▶ [What to work on]
Lines of the listing that contain "menu" need to be copied.

▶ [Provided material]
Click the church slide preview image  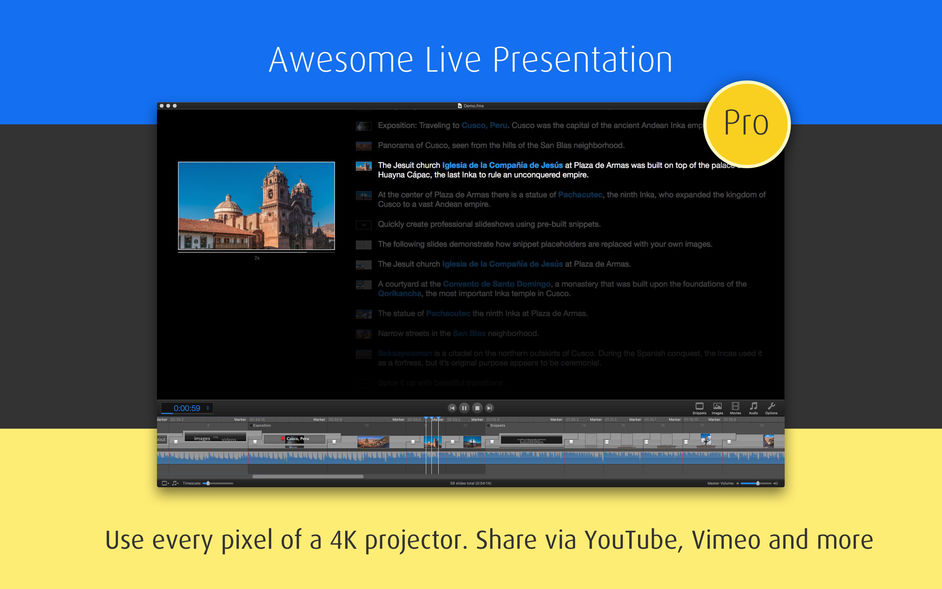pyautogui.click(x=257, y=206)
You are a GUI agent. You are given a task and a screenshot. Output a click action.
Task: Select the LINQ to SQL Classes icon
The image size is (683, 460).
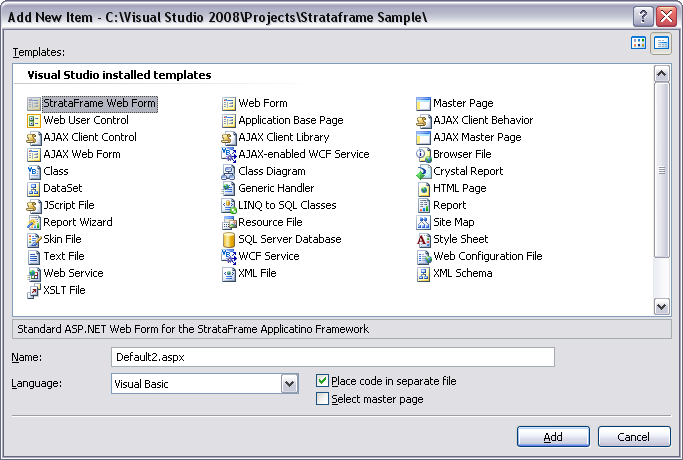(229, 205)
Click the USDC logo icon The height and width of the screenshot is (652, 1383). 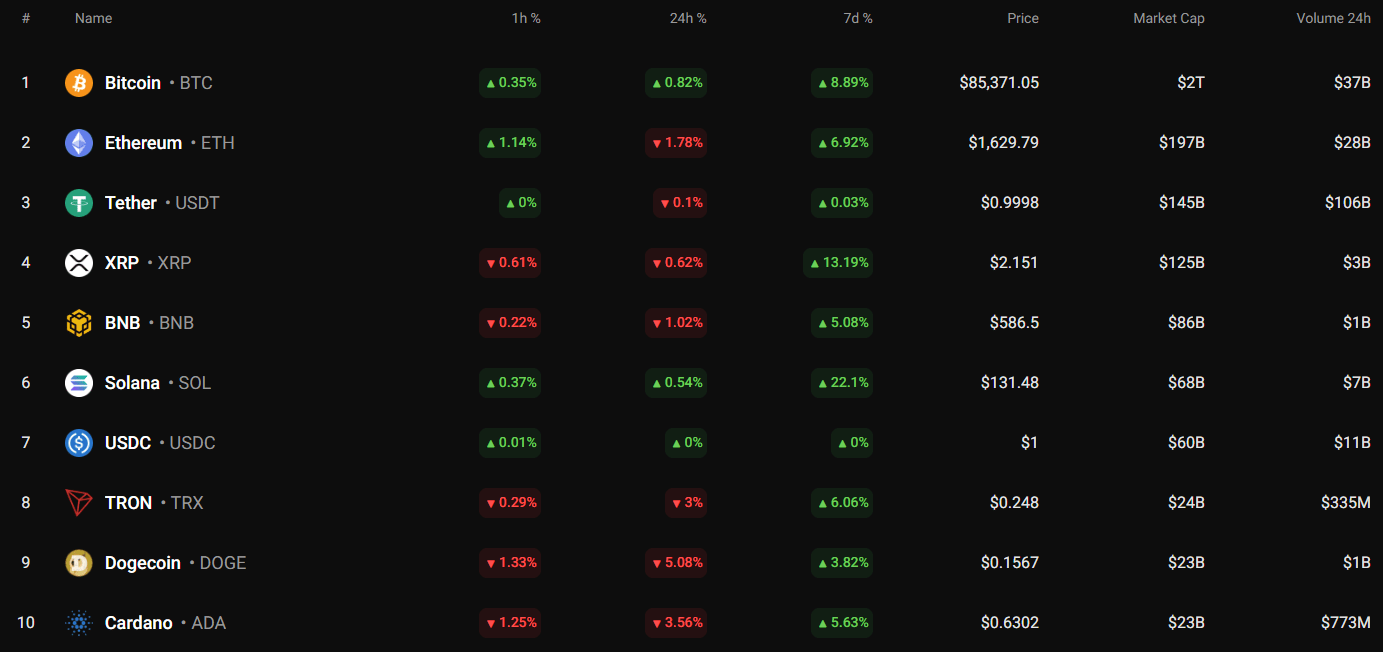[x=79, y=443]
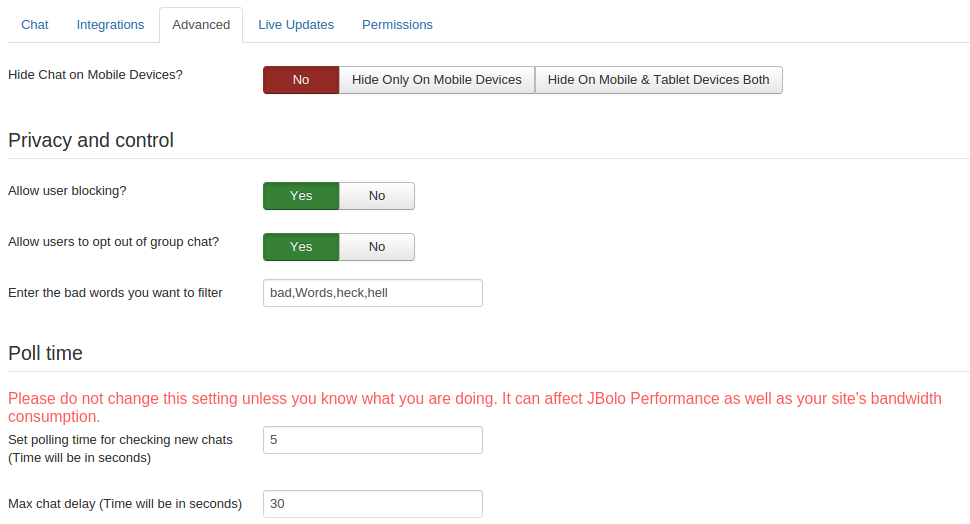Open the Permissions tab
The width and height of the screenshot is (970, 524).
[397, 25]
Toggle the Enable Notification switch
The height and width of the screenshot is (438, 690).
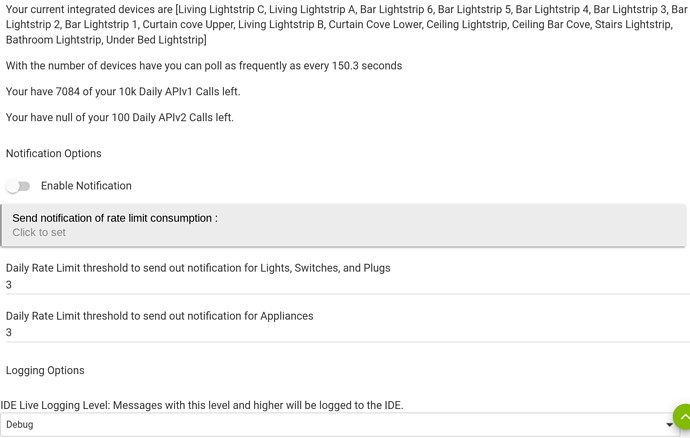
* * *
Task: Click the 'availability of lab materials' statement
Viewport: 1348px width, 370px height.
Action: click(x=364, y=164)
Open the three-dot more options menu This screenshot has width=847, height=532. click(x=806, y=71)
==
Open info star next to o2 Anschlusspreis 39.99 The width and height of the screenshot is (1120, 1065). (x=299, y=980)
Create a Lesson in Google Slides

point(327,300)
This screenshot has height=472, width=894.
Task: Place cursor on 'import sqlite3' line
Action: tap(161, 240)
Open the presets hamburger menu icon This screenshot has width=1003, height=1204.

▶ [Response area]
Open the three-dot more options menu This screenshot has width=847, height=532. click(x=806, y=71)
Open the presets hamburger menu icon This screenshot has width=1003, height=1204.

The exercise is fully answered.